サイトウさんとワタナベさんのホントウのところ
名字の「サイトウ」や「ワタナベ」には複数の異体字があります。何十種類もありますと面白おかしく書かれたものもありますが,本当のところを整理しておきたいと思います。
サイトウさん
まず確認しておきたいのは,「斎」と「斉」は異体字ではなく別字ということです。
「斎」は,「斎場」(サイジョウ)「斎戒」(サイカイ)のように「ものいみ」の意味があります。一方「斉」は,「ととのう」「そろう」意味で,「斎」とは全く異なります。熟語としては「一斉」(イッセイ)「斉唱」(セイショウ)などがあります。読みも意味も異なるわけです。
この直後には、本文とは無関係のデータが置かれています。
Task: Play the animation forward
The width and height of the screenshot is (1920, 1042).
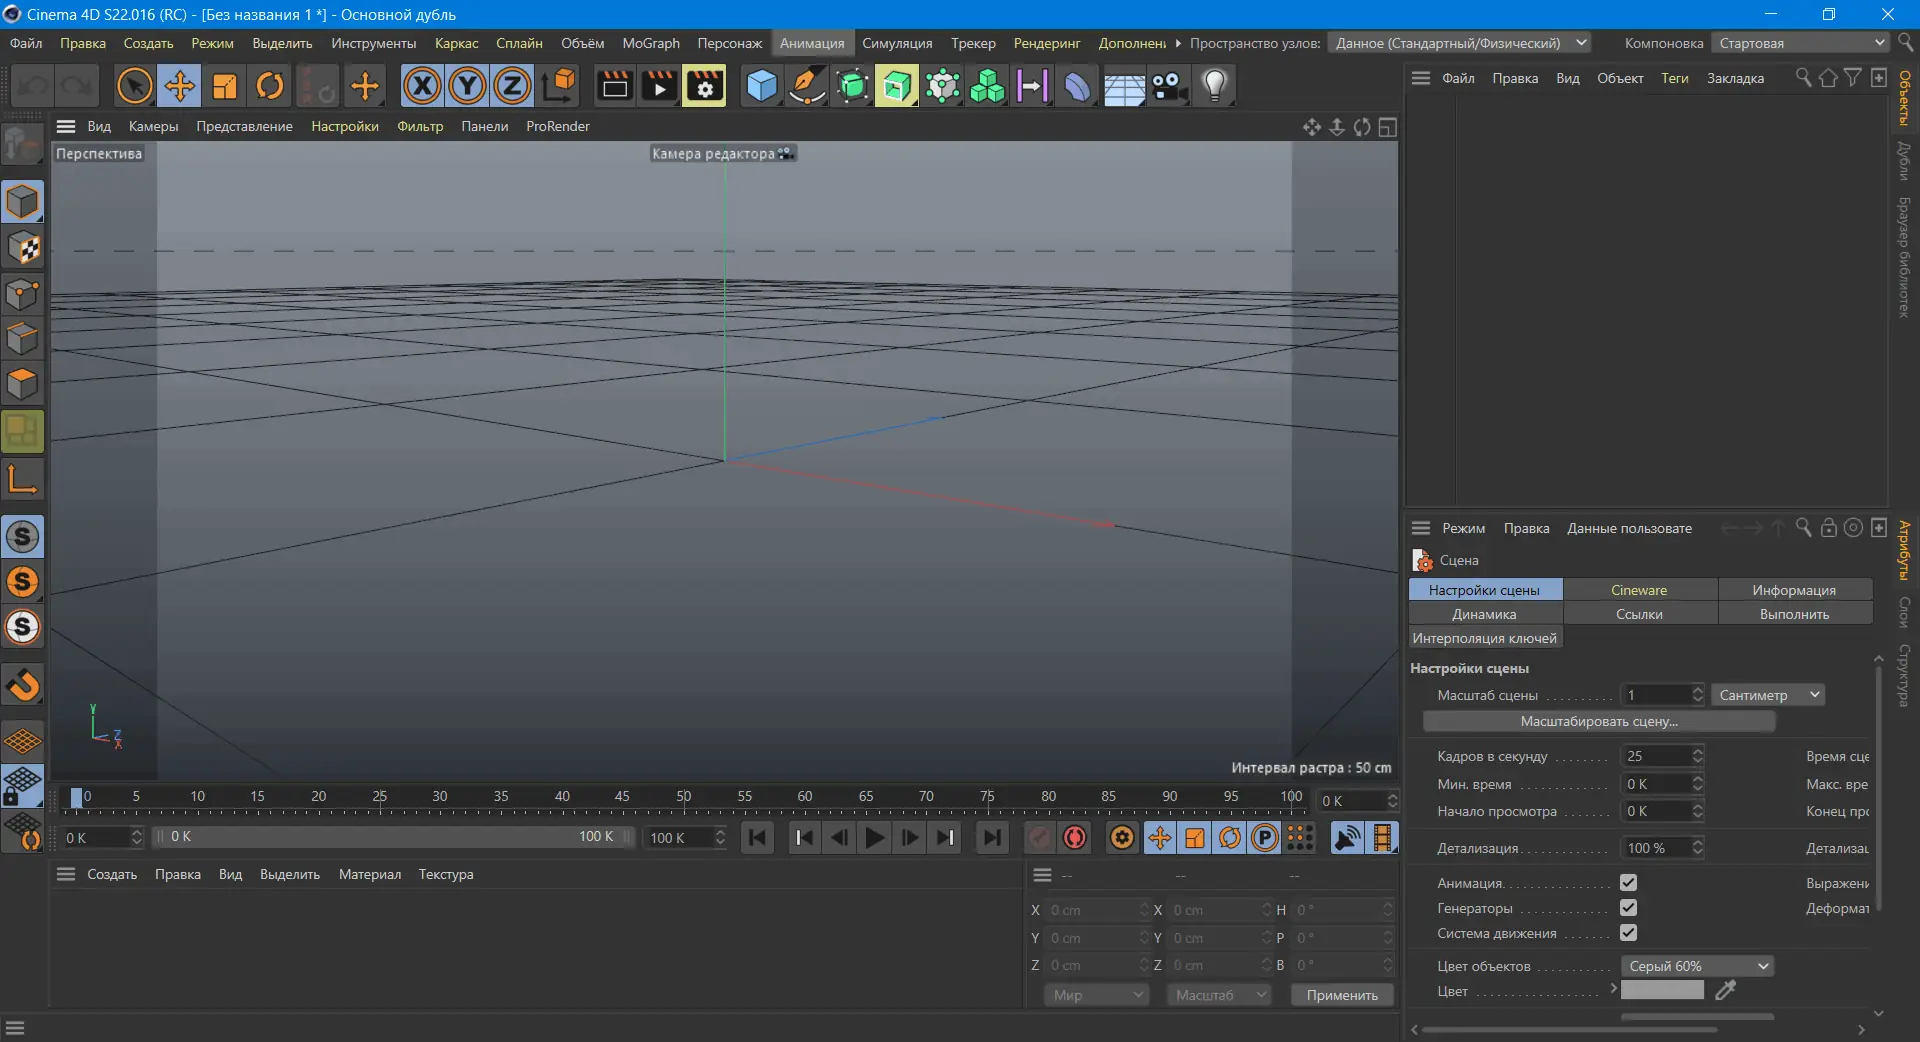Action: point(874,838)
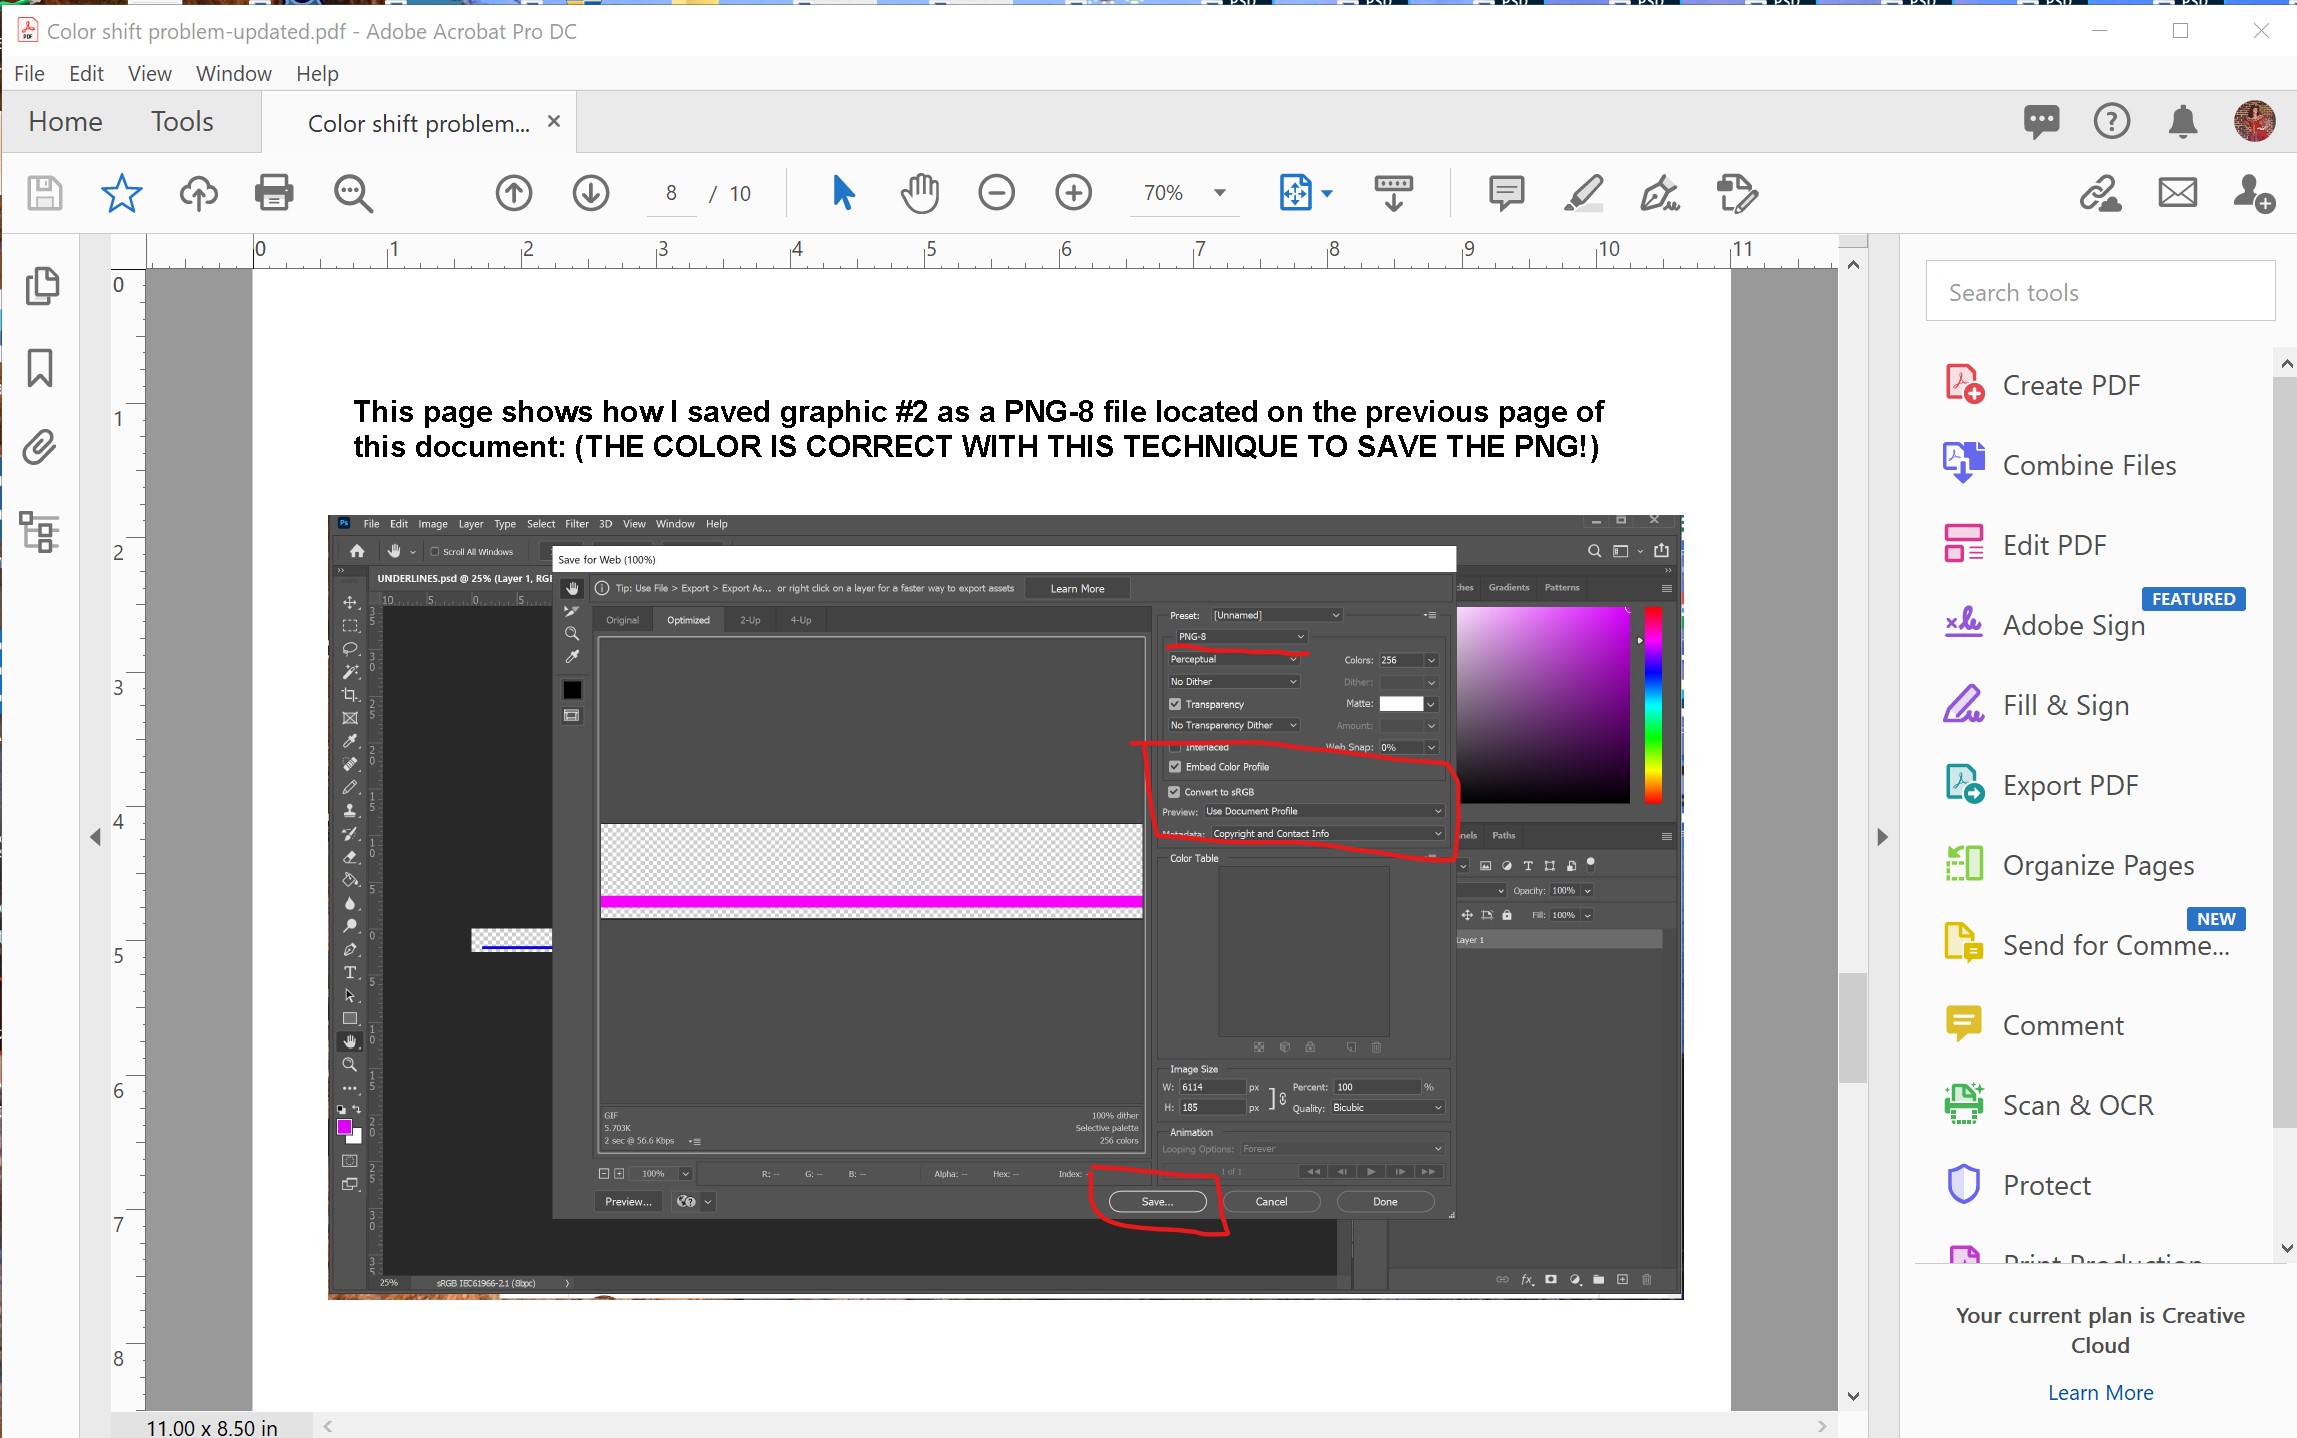Share the file via email

tap(2178, 193)
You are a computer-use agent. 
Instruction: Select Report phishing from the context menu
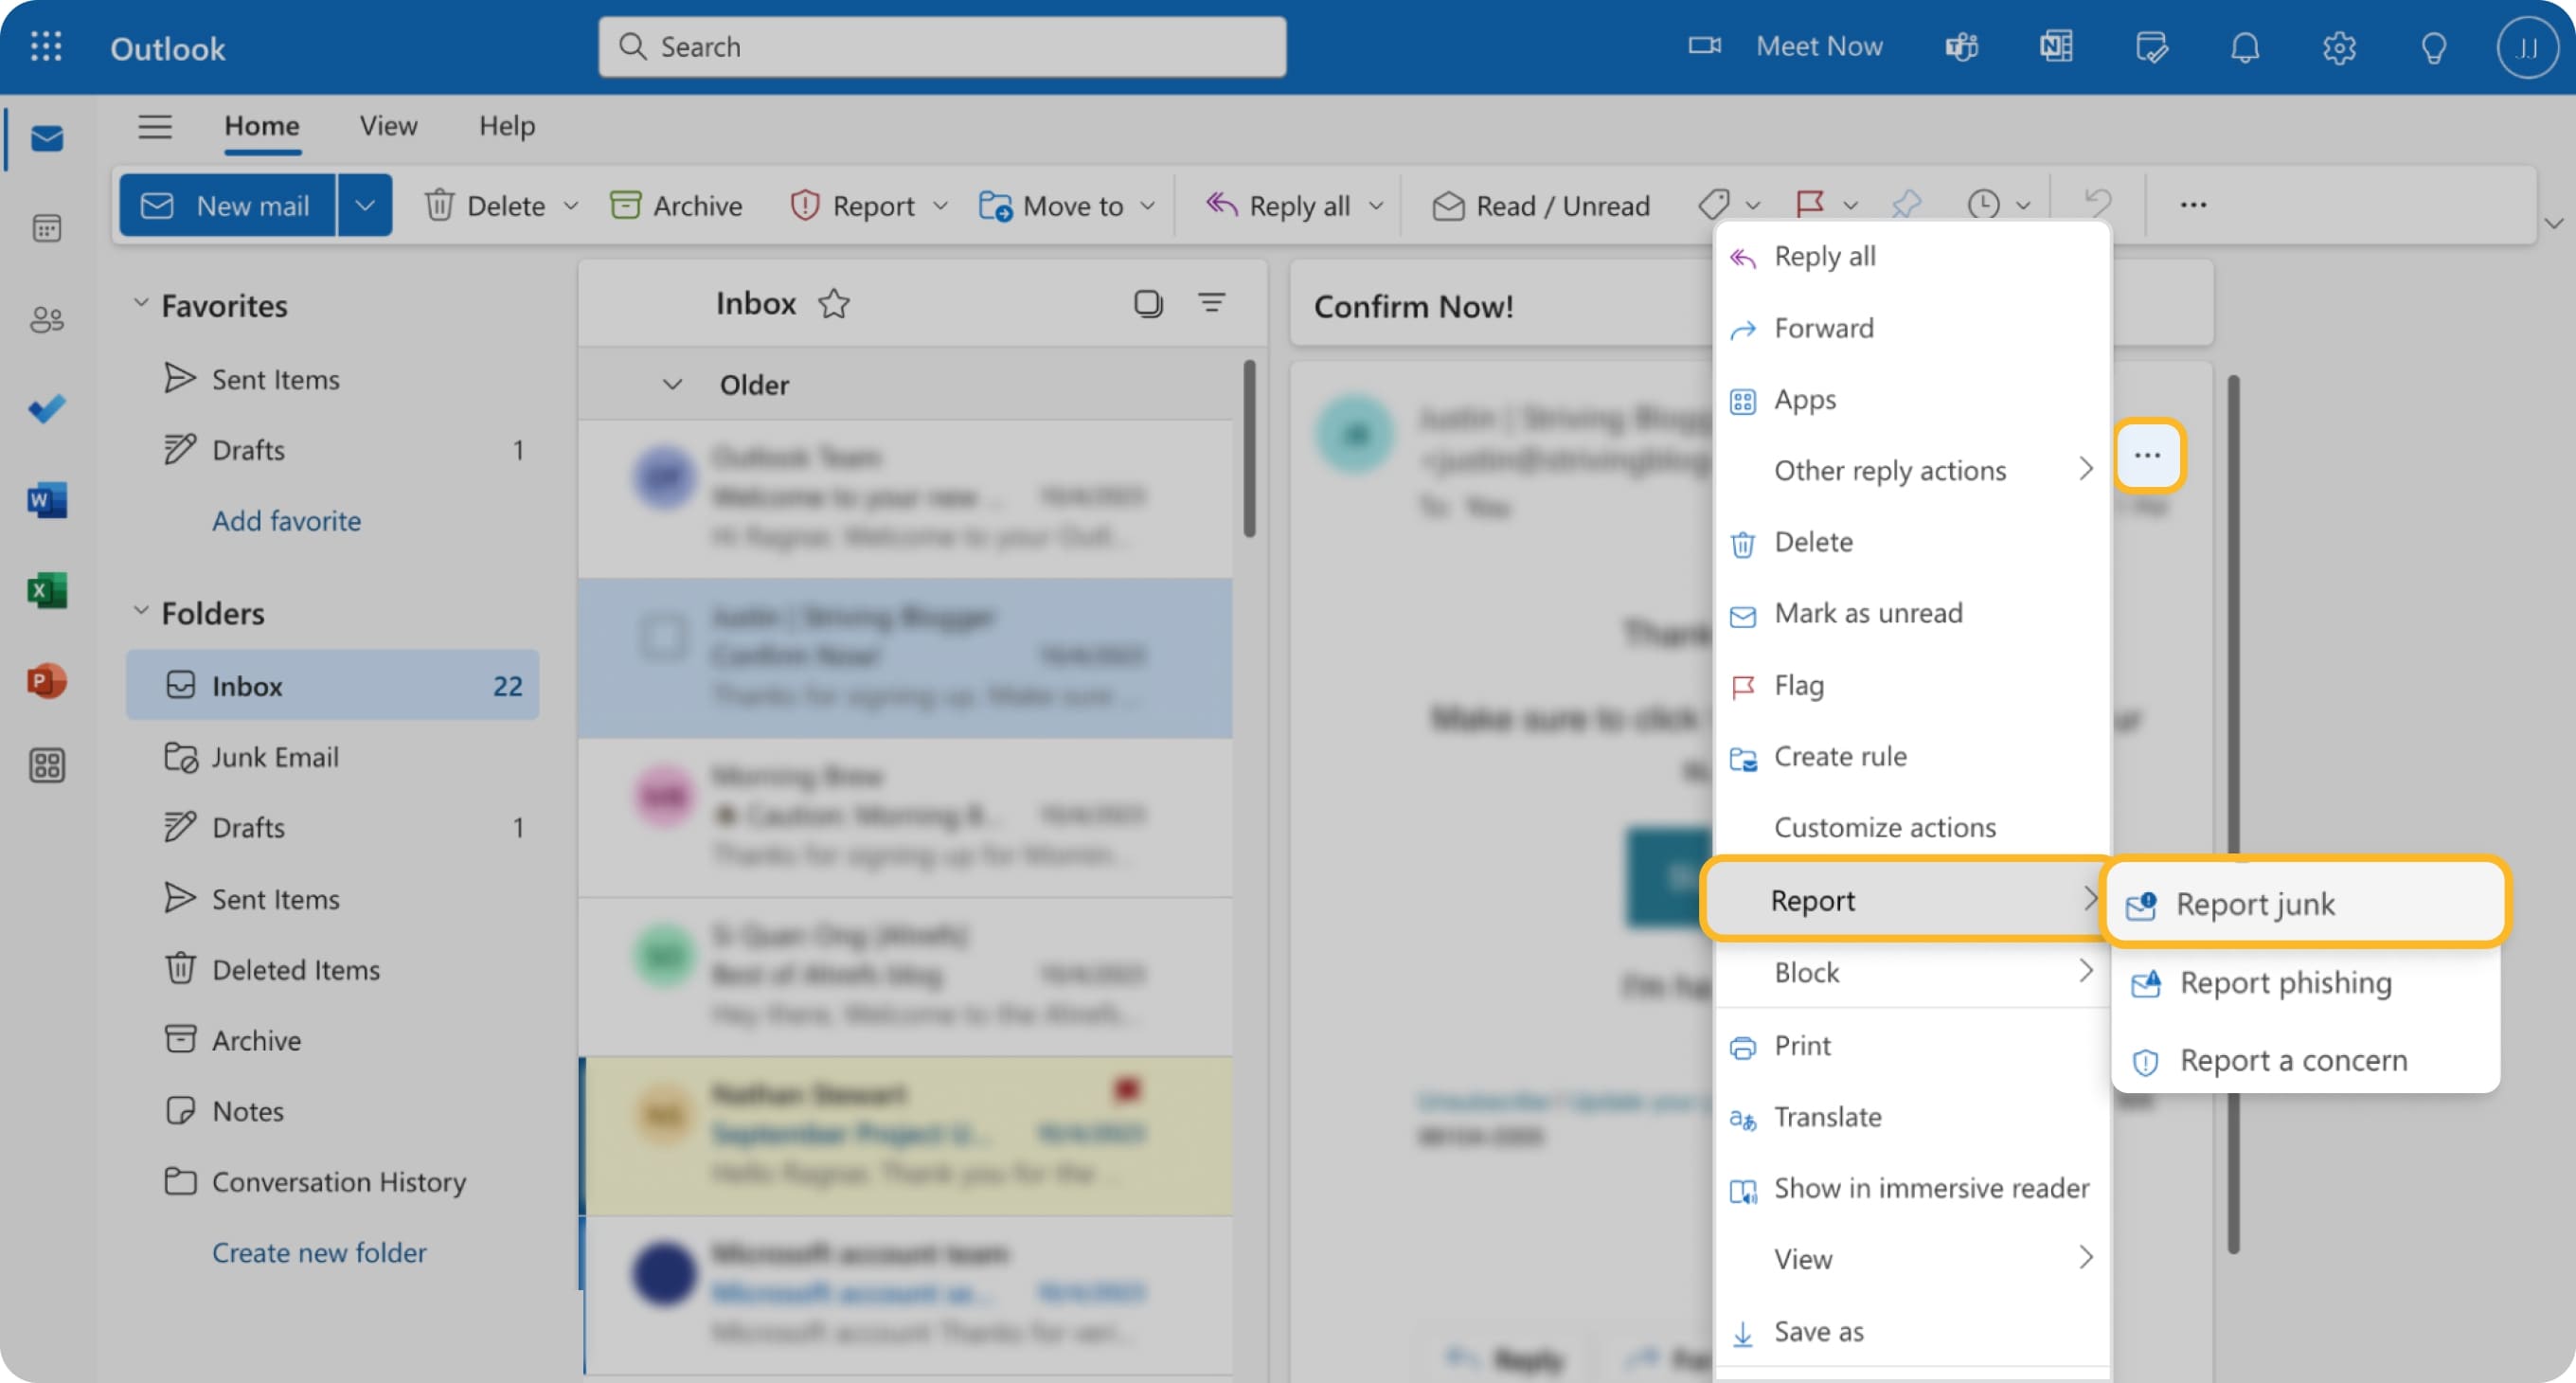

では「斉藤」は「セイトウ」ではないのかという感じもしますが,漢字字典『漢辞海』によると,斉をサイと読むのは呉音,セイは漢音でどちらもこの字の音読みとしてあるのだそうです。歴史の教科書に出てくる斉明天皇も「サイメイ」ですね。また,同字典の「斉」の項目の後ろの方には「斎」に通じる字義も掲載されており,なかなかややこしい。
ともあれ,「斎・斉」は別字ということをまずおさえておきましょう。
「斎・斉」両字には今日一般的な常用漢字体のほかに,旧字体があります。旧字体とは,ざっくりいって明治〜戦前の活字体です。(明治以前はどうなのか?という点は,話がややこしくなり本題からそれるので,またいつか)
「斎」の旧字体は「齋」です。「斉」の旧字体は「齊」です。上半分が同じように複雑化して見えますね。表にまとめるとこうなります。
| 常用漢字体 | 旧字体 | |
|---|---|---|
| ものいみ | 斎 | 齋 | 
| ととのう | 斉 | 齊 | 
意識する必要があるのは,この4つだけです。あと何十種類あるのは,旧字体の複雑な部分の書き方がちょっと違うだけの形を指しているにすぎず,数え上げればきりがないし,そうする意味もありません。中には,楷書でなく篆書
(『漢辞海』「斉」の項より)を持ち出して異体字に含めて紹介しているものまでありますが,それは書体の違いであり,草書や行書を持ち出して異体字と称してもお門違いなのと同じことです。ワタナベさん
ここでは「渡辺」とその異体字を問題にし,「渡部」のような別字は扱いません。
常用漢字「辺」の旧字体は「邊」です。「二等邊三角形」なんてテストの答案に書いていたら時間切れになりそうなので,新字体になって良かったです。
「邊」の異体字に「邉」があります。多少簡略化されている感じなのかなと思えます。
意識するのはこの3つで十分です。あとは,旧字体の複雑な部分が人によって書き方がちょっと違うといったぐらいです。昔は手書きでしたから,こういう複雑な字は少しぐらい違うのは普通のことで,「何の字を書いたか」が伝わればいいのです。
常用漢字体でOK
歴史的背景としては旧字体もあるわけですが,今日の正字は常用漢字ですから,常用漢字体で「斎藤」「斉藤」「渡辺」と書けば良いのです。とりわけ,多くの人が読む機会のある場では,その方が良いのです (新聞は人名でも常用漢字体を用います)。漢字は形の違いによって読みや意味の違いを表します。読みや意味が違わないのなら,形は同じで良いのです。書き手によって「自分はこういう形で書きたい」というのは自由ですが,それを読んだ人が書き写すときにはまたその人の考えで異なる形になり得ることは承知しておく必要があります。ただし,「斎」と「斉」のように別字であるものは区別する必要があります。